Chapter 1794 - 1588: Longing and Attachment
Chapter 1794 - 1588: Longing and Attachment
Back then, I believed there was a way to change all of this. It wasn’t until now that I realized everything was so elusive, all of it is just emptiness. No matter how much I give, I might not receive a response in the end.
On this day, Zhang Ni sneaked out of the house alone to play. When she accidentally fell on the street, she unexpectedly bumped into Xia Jing. Seeing the little boy face down on the ground, she felt a bit sorry and quickly went over to help him up. She didn’t expect the person in front of her to be her own grandson.
"Little boy, why are you alone here? Don’t you know playing outside alone is dangerous?"
"Thank you, I accidentally fell here. Thank you for helping me up. It seems there are still many kind people in this world. You seem about the same age as my grandmother. Oh, if only my grandmother could also help me up, that would be great!"
"Little boy, isn’t your grandmother here? Where did your grandmother go? Why isn’t she by your side?"

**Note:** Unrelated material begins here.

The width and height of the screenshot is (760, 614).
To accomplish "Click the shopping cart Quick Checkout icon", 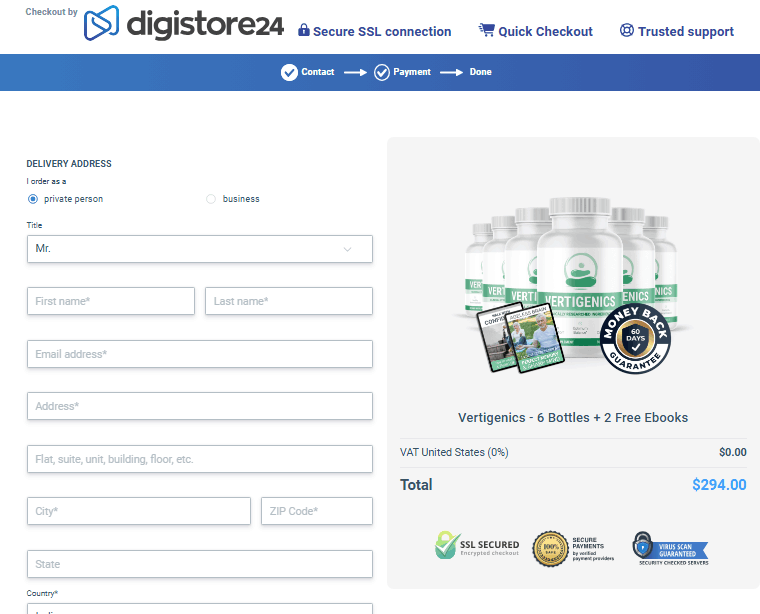I will tap(486, 31).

"I don’t know either. My grandmother has never been with me since I was born; I’ve never seen her. I don’t even know where her picture is. Sometimes, I really envy those children who have their grandparents around. But as for me, my grandparents have never appeared. When I miss them a lot, I think, where are my grandparents? Why don’t they want to be by my side? I just wish my grandparents could be like other kids’ grandparents, staying peacefully by my side. But this wish seems difficult in my family. My grandparents never care about my parents, nor about my great-grandfather, and even less about me, their grandson! Do you think it’s because I’m not cute enough that my grandmother doesn’t want to see me by her side? But I looked in the mirror and found I’m not that ugly. My dad is even more handsome than me. But why don’t my grandparents want to come back? I wish so much they would come back to accompany me, but this wish is really hard for us. My parents asked my grandparents many times, but they just don’t want to return to this home. Is it because the atmosphere of our home is bad that they dislike everyone here? I’d gladly return home to live with them, but I think our family is really happy—we have my parents and my great-grandfather. Clearly, it’s possible for a family to live happily together. Why insist on staying outside and not returning home to live with their own family? Is it really that bad? I really can’t understand why my grandparents abandoned me. Sometimes, I just want to prove to the world that I’m the best person in this world. I want my grandparents to know they made a huge mistake by abandoning me and refusing to be by my side. I want my grandparents to understand nothing can be discarded, but kinship cannot be abandoned. Kinship is something that no amount of money can buy. I hope one day my grandparents can understand this truth!"
"I didn’t expect you, a little child, to understand so much. If your grandparents knew how open-minded you are, how hard-working you are, they would surely regret abandoning you. You must work hard, let your grandparents know sooner what an outstanding child you are!"
Xia Jing didn’t know the little boy in front of her was her grandson, and the grandparents he spoke of were herself. She didn’t expect that when she finally recognized her grandson, it was through this little boy. At that moment, they were both stunned. They couldn’t believe such a fate existed in the world, that this chance encounter made them for the first time recognize themselves and understand what kind of person they were in their grandson’s heart, and what kind of psychological harm they caused.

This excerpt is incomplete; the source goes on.